• TASK TO CARRY OUT:
Leave out all pictures while you copy the lines exactly from the one with "Task: Click the WordPress logo icon" through the last line of the listing.

• WORKING DATA:

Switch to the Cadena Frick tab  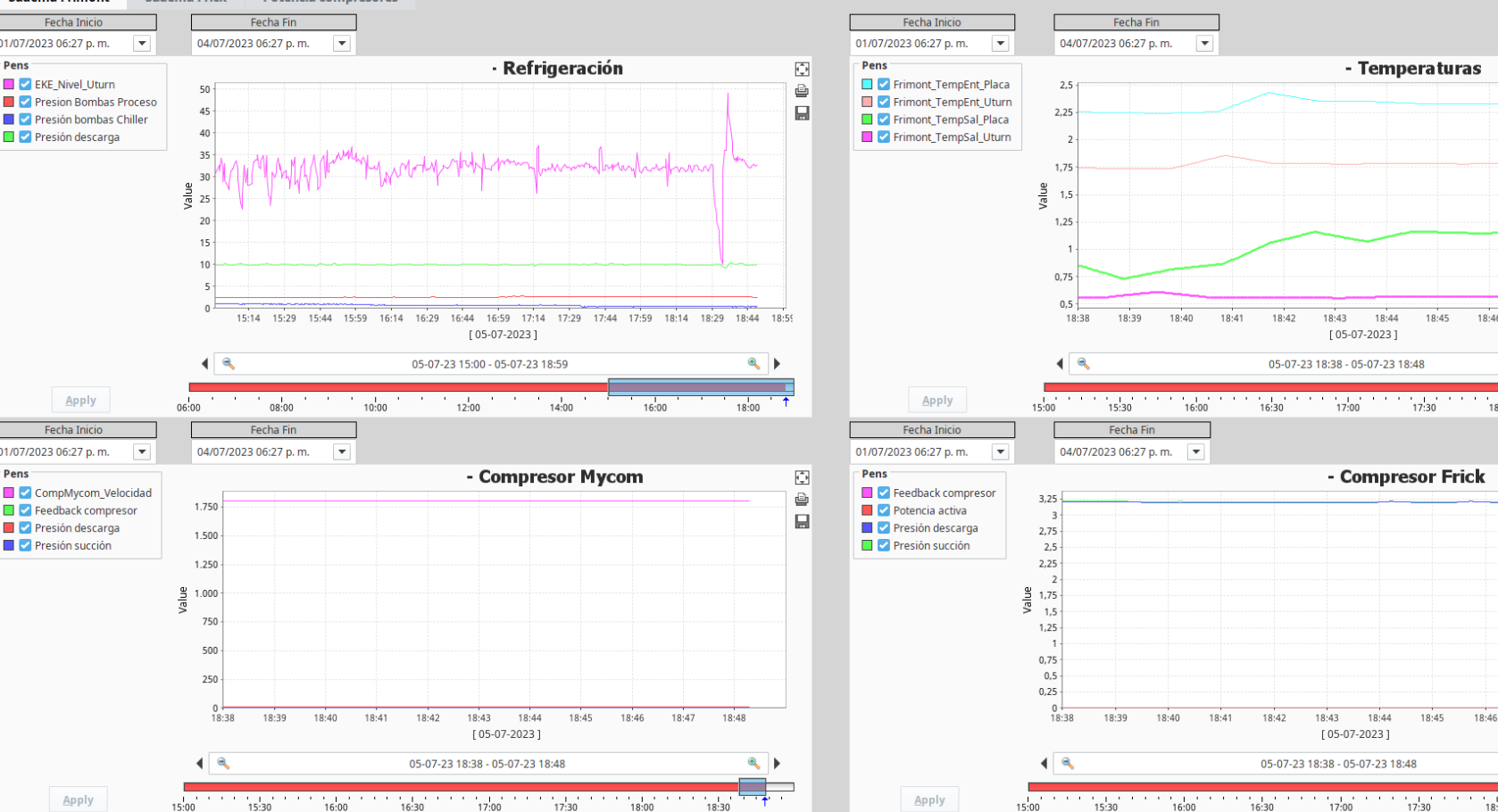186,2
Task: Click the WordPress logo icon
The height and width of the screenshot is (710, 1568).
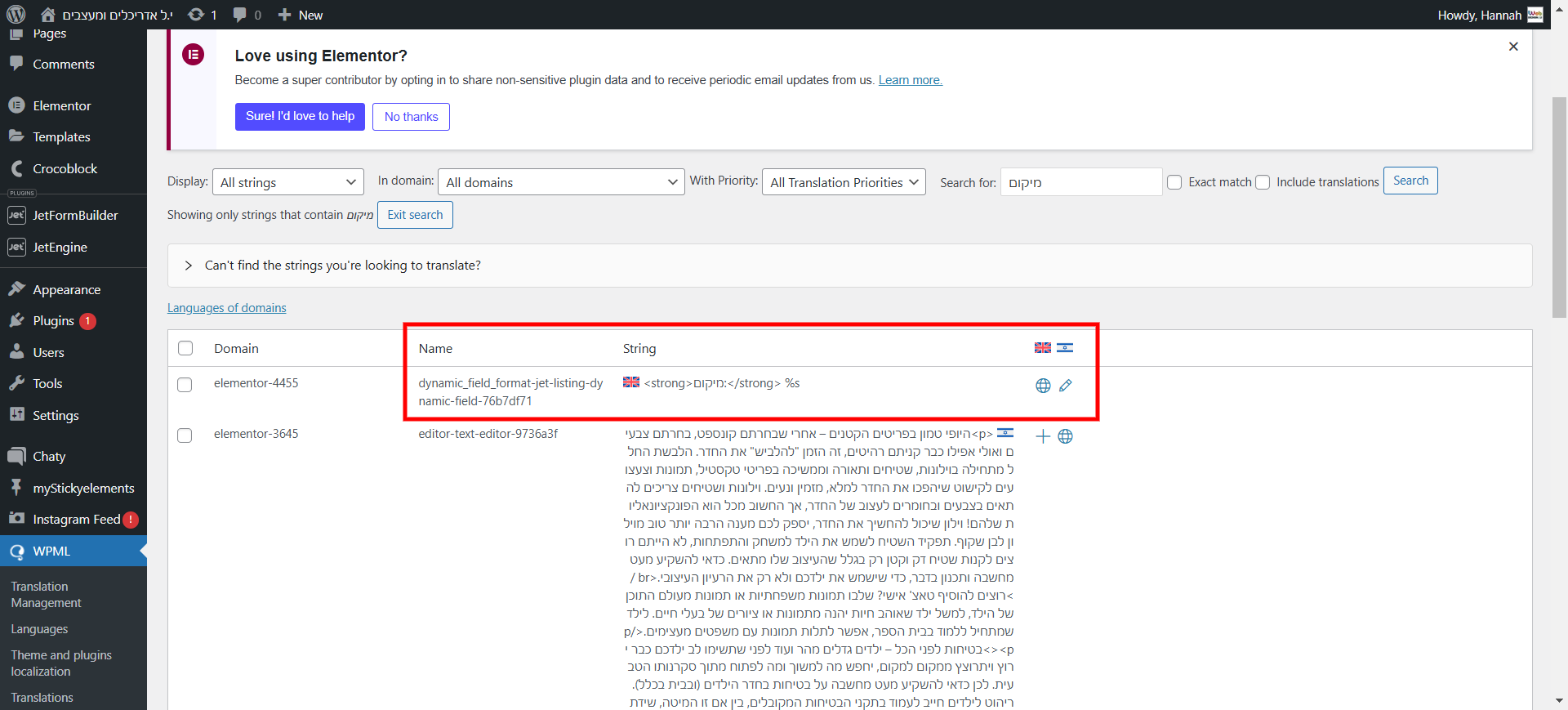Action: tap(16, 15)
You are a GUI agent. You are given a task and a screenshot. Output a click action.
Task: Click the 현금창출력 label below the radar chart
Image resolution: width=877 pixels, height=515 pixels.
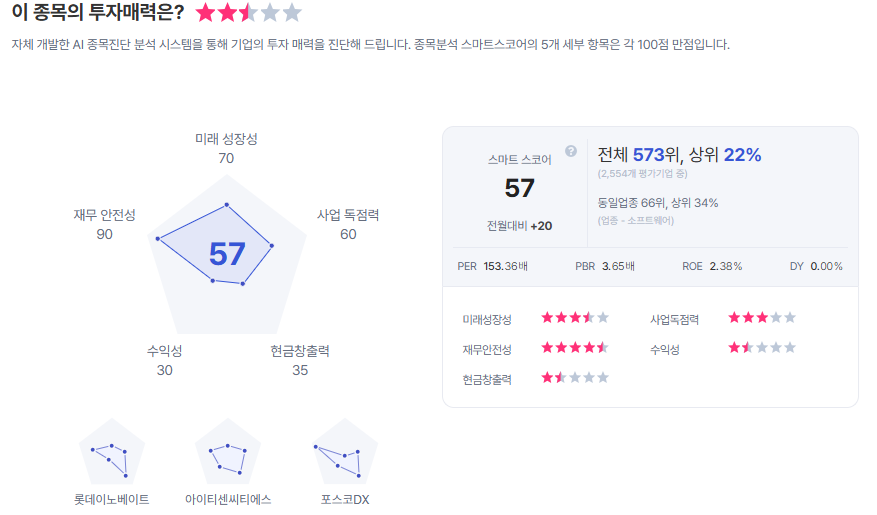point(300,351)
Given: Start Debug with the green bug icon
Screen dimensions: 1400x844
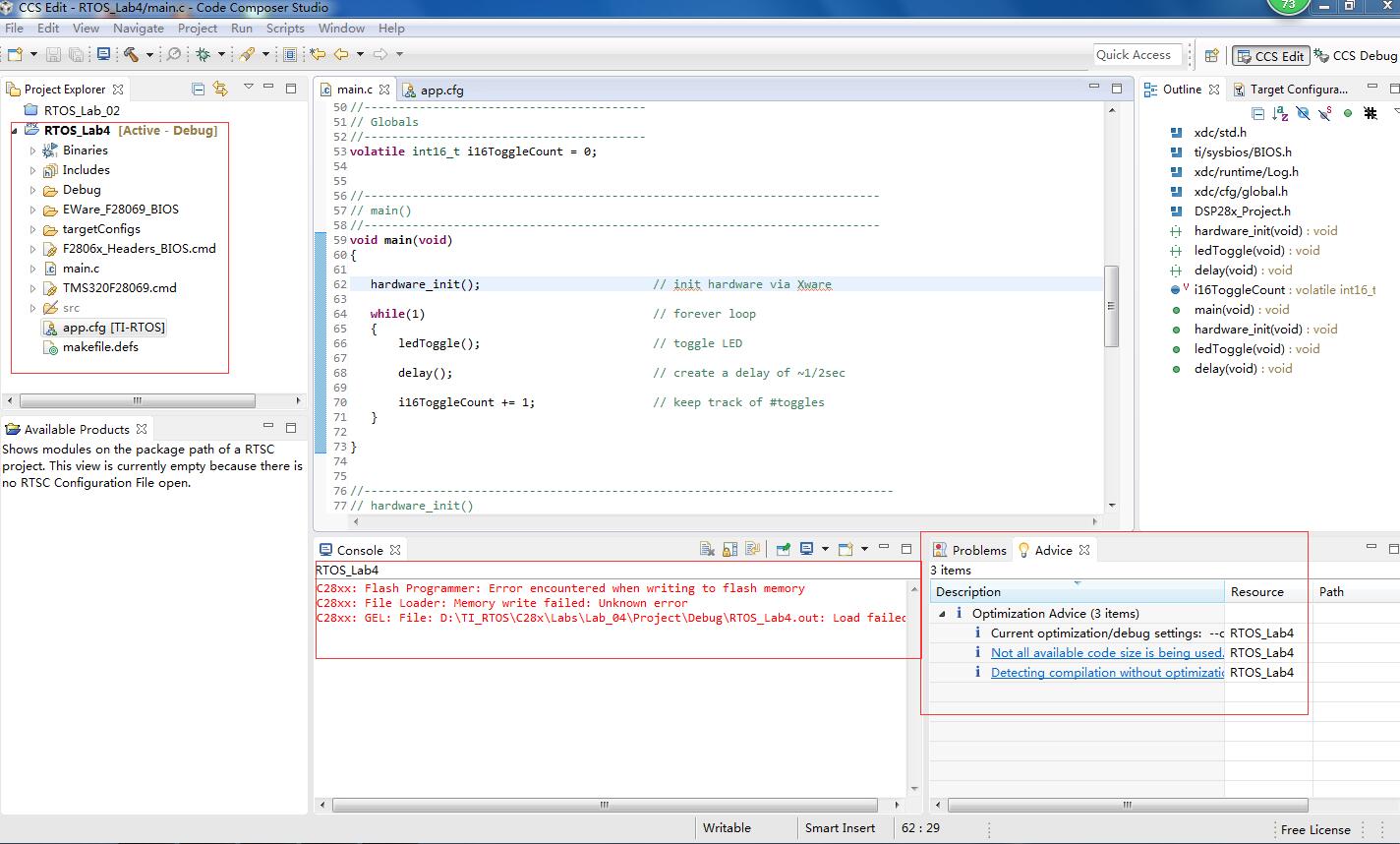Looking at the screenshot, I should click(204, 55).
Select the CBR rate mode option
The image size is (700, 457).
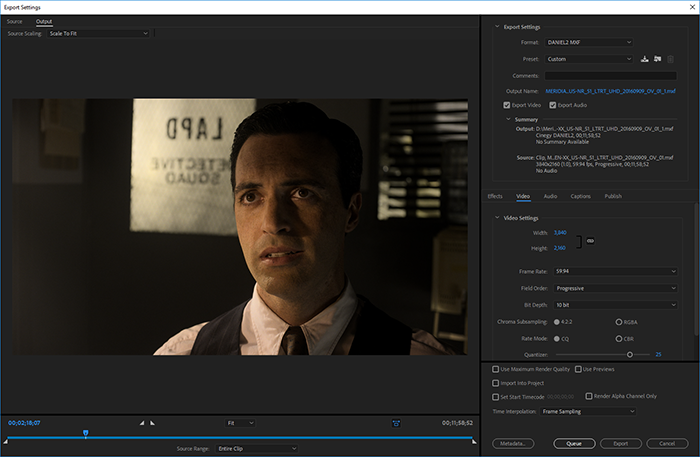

• RESPONSE TO THIS TASK:
Task: Click the WordPress logo icon
The height and width of the screenshot is (710, 1568).
Action: tap(16, 15)
You are a GUI agent. You are given a task and a screenshot. Output a click action.
Task: Click the 현금창출력 label below the radar chart
Image resolution: width=877 pixels, height=515 pixels.
point(300,351)
Given: Start Debug with the green bug icon
Screen dimensions: 1400x844
Looking at the screenshot, I should click(204, 55).
Select the CBR rate mode option
The image size is (700, 457).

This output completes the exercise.